Charlotte Day Wilson is being heralded by both the hipster elite and snobby music publications alike as the next best thing out of Toronto—pretty big words for a city that also yielded current hitmakers Drake and The Weekend. But she is worthy of such props, as the multi-talented musician is a blend of all the best things: a little bit jazz, a little bit velvet, and a whole lot of soul. Her song, “Work,” became an unofficial theme for the women’s marches taking place across the globe earlier this year, and was followed by a haunting video featuring tear-inducing imagery of straight-faced women moving alongside each other in quiet solidarity. We chatted to the 25-year-old before her first of two sold out Toronto shows during Canadian Music Week (catch the second one tonight!).
“Work” was written before the women’s march. How do you feel about it being co-opted as an anthem?
It’s amazing. We put the video out right after the marches were happening, and we hoped it would become a message of hope and solidarity. I’m super-stoked.
We live in troubling times. Do you feel an obligation as an artist—someone who has a platform—to create political work?
It’s important to be conscious and make an effort, but if you feel more comfortable making music that will help people escape from the realities of whatever is going on—even if it’s during one song—that’s just as powerful as creating something with an overtly political message. Musicians aren’t necessarily in it for political reasons.
What are you listening to right now?
A lot of Connan Mockasin. I’m really loving the new Kendrick Lamar album. Arthur Russell has inspired me in a lot of ways. Feist is a huge influence of mine, as is Joni Mitchell. I’m all over the place.
What inspires your lyrics?
I don’t think too much about lyrics, which could be a downfall, or maybe it’s lucky. Most of the lyrics I write are stream of consciousness, so they end up being about relationships that I struggle with or whatever is at the top of mind. Sometimes it’s something I am subconsciously dealing with and it comes out in my music, so it’s a pretty therapeutic process.
Why do you think love and relationships are so omnipresent as musical themes?
As humans, we’re seeking connections and being in love is the most intense and sincere connection. There are a lot of intricacies that go into a relationship—like sharing your time and thoughts and your darkest secrets with someone else—so it’s a very intimate thing. I guess we’re never fully at ease with how vulnerable we are in relationships.

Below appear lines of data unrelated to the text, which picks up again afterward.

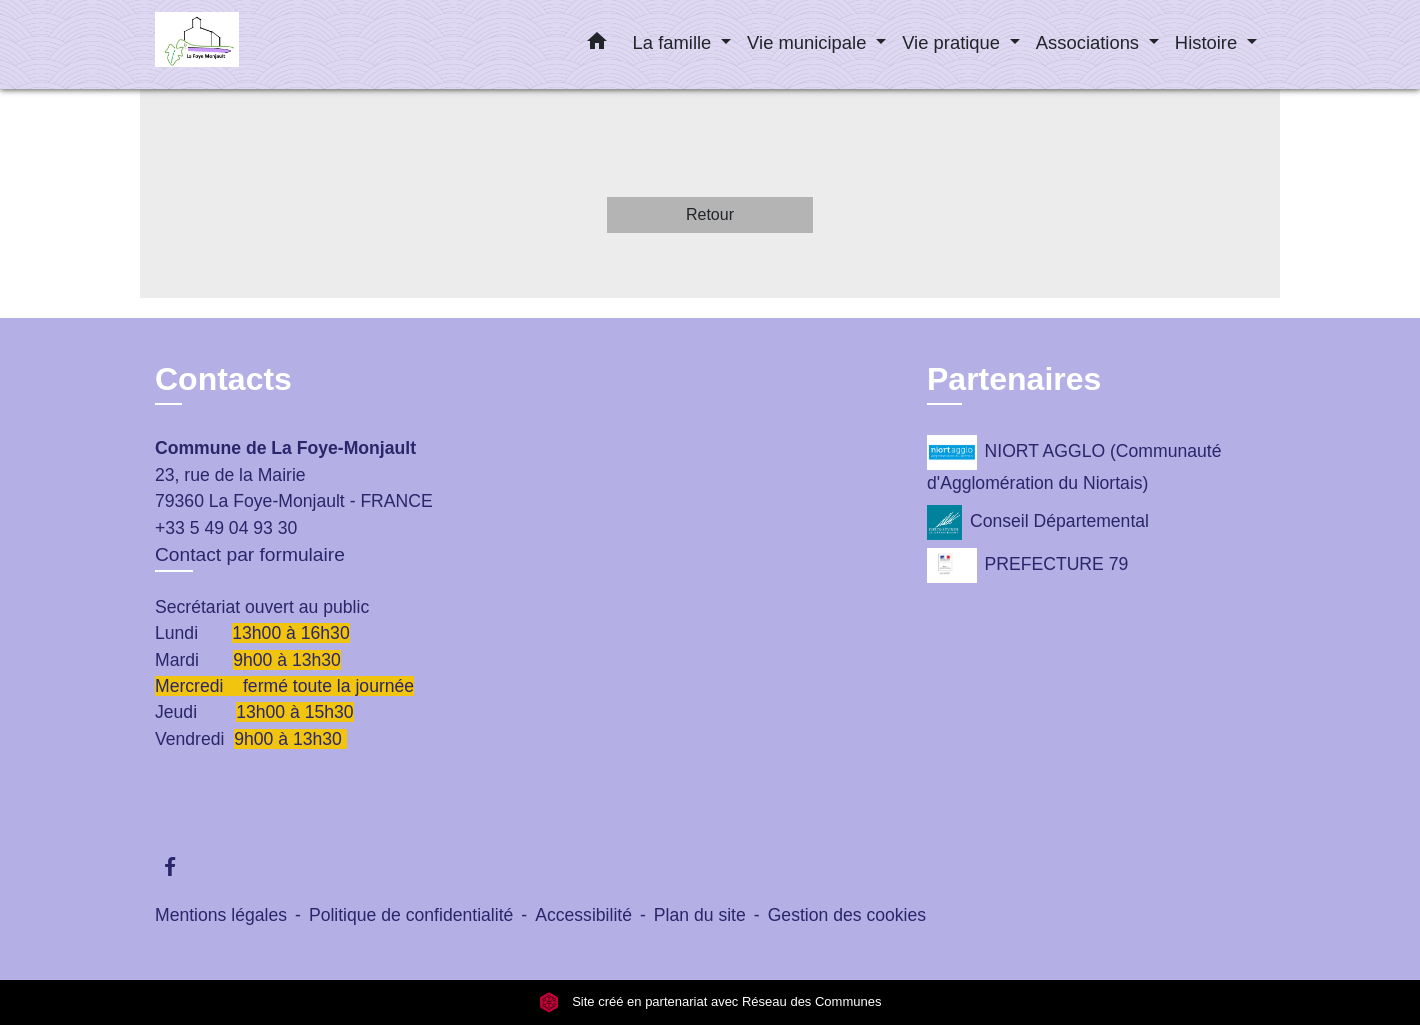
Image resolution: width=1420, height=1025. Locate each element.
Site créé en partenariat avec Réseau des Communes (710, 1002)
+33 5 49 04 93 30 (226, 528)
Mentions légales (221, 915)
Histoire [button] (1208, 42)
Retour (710, 214)
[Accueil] (280, 44)
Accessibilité (583, 915)
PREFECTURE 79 (1027, 565)
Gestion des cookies (847, 915)
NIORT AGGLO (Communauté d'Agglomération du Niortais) (1074, 464)
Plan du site (700, 915)
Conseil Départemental (1038, 522)
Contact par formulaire (250, 554)
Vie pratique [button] (953, 42)
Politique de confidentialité (411, 915)
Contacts (223, 379)
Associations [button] (1090, 42)
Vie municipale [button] (809, 42)
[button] (597, 45)
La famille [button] (675, 42)
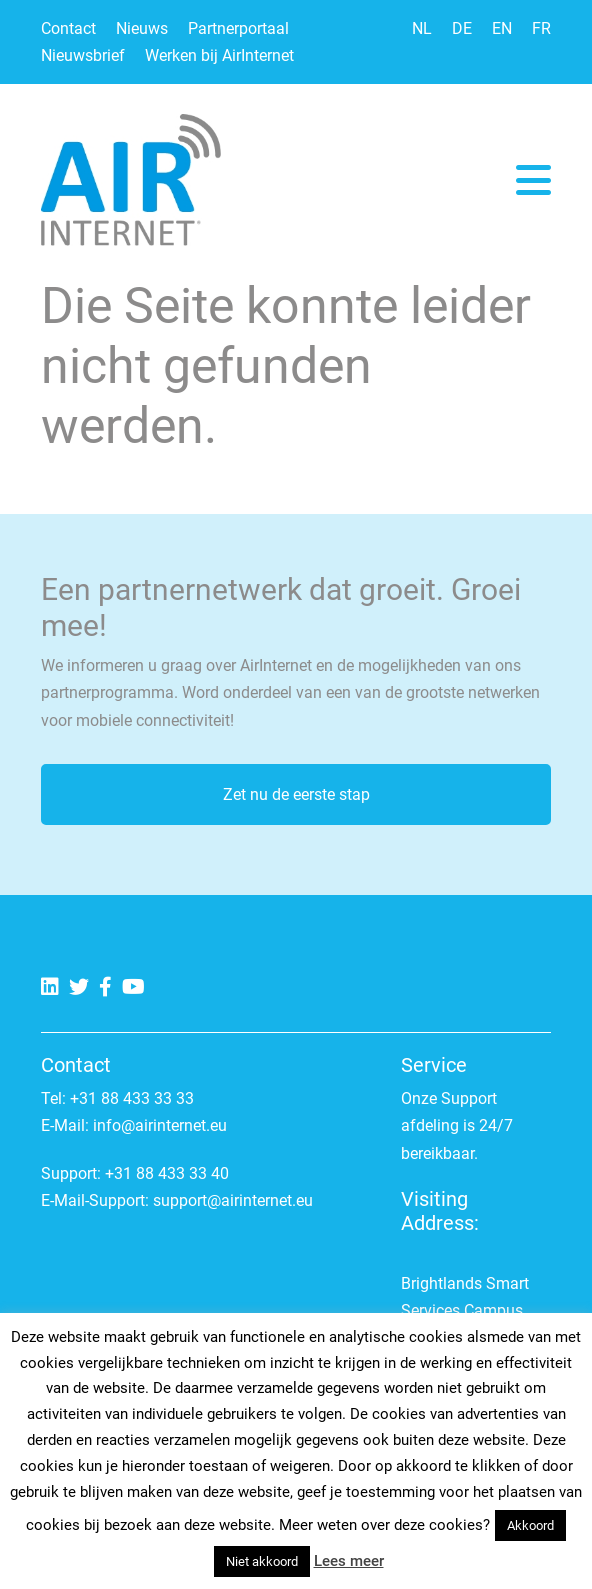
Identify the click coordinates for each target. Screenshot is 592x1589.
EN (502, 28)
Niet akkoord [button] (262, 1561)
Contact (68, 28)
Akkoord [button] (530, 1525)
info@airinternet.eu (160, 1125)
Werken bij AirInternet (219, 55)
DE (462, 28)
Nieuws (142, 28)
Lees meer (349, 1561)
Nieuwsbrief (83, 55)
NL (422, 28)
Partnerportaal (238, 28)
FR (541, 28)
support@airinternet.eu (233, 1200)
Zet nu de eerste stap (296, 794)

How has being classically trained impacted your music?
I am classically trained on piano but I never retained theory in the same way as other people who went to music school do. What I retained was a strong ear, which is how I work things out. It’s given me some tools that have unquestionably sped up the process.
How did you get into music growing up?
My family is very musical. My dad is a non-professional musician, my two aunts are music teachers and my grandmother was a contralto singer, so it’s heavily in my family. In terms of my own discovery, it was pretty self-directed. I remember being in grade five and discovering 50 Cent and being blown away, like “this is the most amazing thing I have ever heard in my life” and walking down the halls of my school with my Walkman feeling pretty badass.
Do you think anything about you is distinctly Torontonian?
I lived in Halifax when I started making music and that had a big impact on me, and I also lived in Montreal for a bit. Toronto is the place that raised me and the music that has come from here in the last 10 years has definitely shaped me, but I don’t know that I’m part of the new Toronto style, as they say. It’s almost dangerous to say that there is a specific sound coming out of Toronto. If you spend any time here, the shows that happen on the regular aren’t the same as what people are calling the Toronto sound.
What about your personal style? Can you describe it?
I don’t know if I have one style. Some days I feel like a tomboy and I dress in baggy jeans. And then some days I feel feminine and put my hoops on. It’s whatever I’m feeling on any given day.
Your first EP was self-produced—was that a practical or creative decision?
I do like to have control over things but subconsciously it was political, too. I can’t just be another singer; I have bigger aspirations and they include being a producer.
How would you say you’re dealing with nerves and fame?
I still battle with nerves but I try to rationalize it in a constructive way: being nervous is a sign that you care and want to do the best for the people who are paying attention. Attention comes and goes—I am constantly reminding myself of that. You put music out and people are paying attention. You go quiet and people forget. Everything is fleeting and fame is not the goal. The goal is just to be comfortable and make music every day.